> **What to do**
Copy the entries below word for word, every line of each one.

> **Available records**
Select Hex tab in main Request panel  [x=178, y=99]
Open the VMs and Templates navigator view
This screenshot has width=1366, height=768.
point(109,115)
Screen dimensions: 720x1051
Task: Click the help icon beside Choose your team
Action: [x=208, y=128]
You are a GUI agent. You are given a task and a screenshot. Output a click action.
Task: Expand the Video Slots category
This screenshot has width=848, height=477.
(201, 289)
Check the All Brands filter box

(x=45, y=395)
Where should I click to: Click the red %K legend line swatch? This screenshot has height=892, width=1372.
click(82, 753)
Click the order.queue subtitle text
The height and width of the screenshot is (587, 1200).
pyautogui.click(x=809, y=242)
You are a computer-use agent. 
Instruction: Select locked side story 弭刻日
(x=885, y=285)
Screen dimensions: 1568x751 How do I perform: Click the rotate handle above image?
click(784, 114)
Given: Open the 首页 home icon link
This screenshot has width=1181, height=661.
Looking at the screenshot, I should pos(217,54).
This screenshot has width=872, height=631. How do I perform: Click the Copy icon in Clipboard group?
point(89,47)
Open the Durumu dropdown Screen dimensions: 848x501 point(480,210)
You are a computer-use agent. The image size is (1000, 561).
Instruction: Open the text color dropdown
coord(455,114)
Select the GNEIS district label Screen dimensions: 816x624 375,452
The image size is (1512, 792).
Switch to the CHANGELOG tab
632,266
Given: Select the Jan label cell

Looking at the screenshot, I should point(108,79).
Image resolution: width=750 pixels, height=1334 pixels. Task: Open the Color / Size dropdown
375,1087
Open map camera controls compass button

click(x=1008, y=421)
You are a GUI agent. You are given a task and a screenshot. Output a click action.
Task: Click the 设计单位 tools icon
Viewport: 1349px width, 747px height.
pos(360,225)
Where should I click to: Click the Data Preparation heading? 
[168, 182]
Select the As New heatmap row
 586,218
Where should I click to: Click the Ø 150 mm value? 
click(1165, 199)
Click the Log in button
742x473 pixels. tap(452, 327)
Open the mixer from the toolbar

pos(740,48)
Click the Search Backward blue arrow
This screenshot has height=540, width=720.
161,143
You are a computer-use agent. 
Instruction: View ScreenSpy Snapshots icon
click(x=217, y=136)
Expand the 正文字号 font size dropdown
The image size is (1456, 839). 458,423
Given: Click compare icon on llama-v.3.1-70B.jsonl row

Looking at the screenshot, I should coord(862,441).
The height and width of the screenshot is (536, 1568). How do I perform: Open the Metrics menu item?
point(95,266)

> **The output**
Select Hex tab in main Request panel  [x=178, y=99]
Open the VMs and Templates navigator view
This screenshot has width=1366, height=768.
point(109,115)
Screen dimensions: 720x1051
Task: Click the help icon beside Choose your team
Action: [x=208, y=128]
You are a GUI agent. You are given a task and a screenshot. Output a click action.
Task: Expand the Video Slots category
This screenshot has width=848, height=477.
(201, 289)
Check the All Brands filter box

(x=45, y=395)
Where should I click to: Click the red %K legend line swatch? This screenshot has height=892, width=1372.
click(82, 753)
Click the order.queue subtitle text
The height and width of the screenshot is (587, 1200).
pyautogui.click(x=809, y=242)
You are a computer-use agent. 
Instruction: Select locked side story 弭刻日
(x=885, y=285)
Screen dimensions: 1568x751 How do I perform: Click the rotate handle above image?
click(784, 114)
Given: Open the 首页 home icon link
This screenshot has width=1181, height=661.
Looking at the screenshot, I should pos(217,54).
This screenshot has width=872, height=631. How do I perform: Click the Copy icon in Clipboard group?
point(89,47)
Open the Durumu dropdown Screen dimensions: 848x501 point(480,210)
You are a computer-use agent. The image size is (1000, 561).
Instruction: Open the text color dropdown
coord(455,114)
Select the GNEIS district label Screen dimensions: 816x624 375,452
The image size is (1512, 792).
Switch to the CHANGELOG tab
632,266
Given: Select the Jan label cell

Looking at the screenshot, I should point(108,79).
Image resolution: width=750 pixels, height=1334 pixels. Task: Open the Color / Size dropdown
375,1087
Open map camera controls compass button

click(x=1008, y=421)
You are a GUI agent. You are given a task and a screenshot. Output a click action.
Task: Click the 设计单位 tools icon
Viewport: 1349px width, 747px height.
pos(360,225)
Where should I click to: Click the Data Preparation heading? 
[168, 182]
Select the As New heatmap row
 586,218
Where should I click to: Click the Ø 150 mm value? 
click(1165, 199)
Click the Log in button
742x473 pixels. tap(452, 327)
Open the mixer from the toolbar

pos(740,48)
Click the Search Backward blue arrow
This screenshot has height=540, width=720.
161,143
You are a computer-use agent. 
Instruction: View ScreenSpy Snapshots icon
click(x=217, y=136)
Expand the 正文字号 font size dropdown
The image size is (1456, 839). 458,423
Given: Click compare icon on llama-v.3.1-70B.jsonl row

Looking at the screenshot, I should coord(862,441).
The height and width of the screenshot is (536, 1568). How do I perform: Open the Metrics menu item?
point(95,266)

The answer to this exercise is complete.